## WORK TO BE COMPLETED
Put the listing below into a Markdown table with two columns, Row and Line. Number each line in order and leave out any blank lines.
=-=-=
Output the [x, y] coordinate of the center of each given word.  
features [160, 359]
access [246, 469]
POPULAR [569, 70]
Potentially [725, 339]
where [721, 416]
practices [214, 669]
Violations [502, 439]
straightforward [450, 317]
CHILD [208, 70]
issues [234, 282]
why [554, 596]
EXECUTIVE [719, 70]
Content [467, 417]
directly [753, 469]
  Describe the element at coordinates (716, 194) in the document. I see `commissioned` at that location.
=-=-=
## PROBLEM SOLUTION
| Row | Line |
|---|---|
| 1 | Output the [x, y] coordinate of the center of each given word.   |
| 2 | features [160, 359] |
| 3 | access [246, 469] |
| 4 | POPULAR [569, 70] |
| 5 | Potentially [725, 339] |
| 6 | where [721, 416] |
| 7 | practices [214, 669] |
| 8 | Violations [502, 439] |
| 9 | straightforward [450, 317] |
| 10 | CHILD [208, 70] |
| 11 | issues [234, 282] |
| 12 | why [554, 596] |
| 13 | EXECUTIVE [719, 70] |
| 14 | Content [467, 417] |
| 15 | directly [753, 469] |
| 16 |   Describe the element at coordinates (716, 194) in the document. I see `commissioned` at that location. |